I'm trying to get the most gear out in as little time as possible. Spring morning's come early and getting up at 3 in the morning to get everything out by sunup gets old.


----------



## hunt4P&amp;Y (Sep 23, 2004)

Use a 8x10 snowmobile trailer. They flip it over and put it on top of your trailer, or weld a hitch behind your trailer. In ND it is legal to pull a double, but I think the first trailer has to be a tandom axle, don't quote me though.


----------



## bandman (Feb 13, 2006)

Here's some more options for you to look into:
http://www.northerntool.com/webapp/wcs/ ... _cat=Yahoo

I've seen a couple select brands at Sportsman's Warehouse and/or Gander Mountain. (I think it was the cheaper one at the bottom of the page.)


----------



## T Shot (Oct 4, 2002)

My old man made a utility trailer a few years back for work around the house. That is what we use when we can't drive into the fields. It is small enough to fit in the truck bed. Works slick behind the ATV, but it still takes quite a few trips out if we deploy the full spread.


----------



## dblkluk (Oct 3, 2002)

I'm not a fan of trailers behind Atv's in muddy conditions, simply because no matter the size tire on the trailer you are still working much harder to get through, making bigger ruts and increasing the chances of getting stuck.and once you get stuck with a trailer hooked up, its a nightmare getting out.
Very difficult/ impossible to back up, and you're basically dragging an anchor..

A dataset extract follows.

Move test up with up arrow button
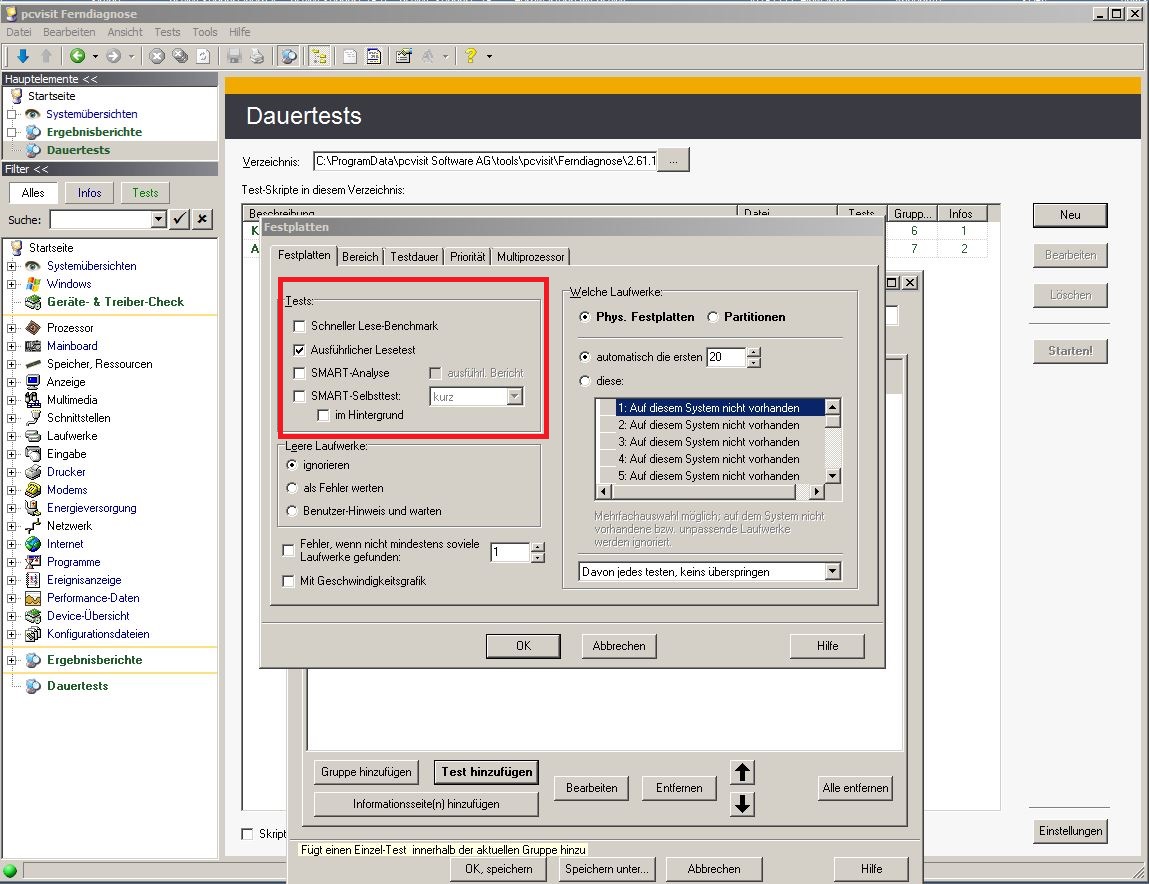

I prefer a large calf sled with long rope to keep the mud off of things and if I get stuck, I can just unhook the rope and have plenty of room to manuever myself out.

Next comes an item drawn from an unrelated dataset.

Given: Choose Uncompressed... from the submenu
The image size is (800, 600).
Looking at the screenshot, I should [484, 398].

If you want to go with a trailer, I would go with the recomendation of an otter type which will float across the mud easier should you bottom it out..

My 2 cents..



> In ND it is legal to pull a double, but I think the first trailer has to be a tandom axle, don't quote me though.


It is legal. The first trailer can be a single (not recommended) but must have electric brakes. (whether its single axle or tandem)


----------



## nodakoutdoors.com (Feb 27, 2002)

You mean you don't want to help push out the trailer? 

Maybe we'll have to have everyone bring their sled and get a system.


----------



## dblkluk (Oct 3, 2002)

> You mean you don't want to help push out the trailer?


Oh.. I won't be pushing, but I'd love to winch your Yamaha out with my Polaris!! Ha!! :wink:


----------



## hunt4P&amp;Y (Sep 23, 2004)

AHHH the old brand bashing! 8) You know you are talking with a bunch of men when the old brand bashing comes out!!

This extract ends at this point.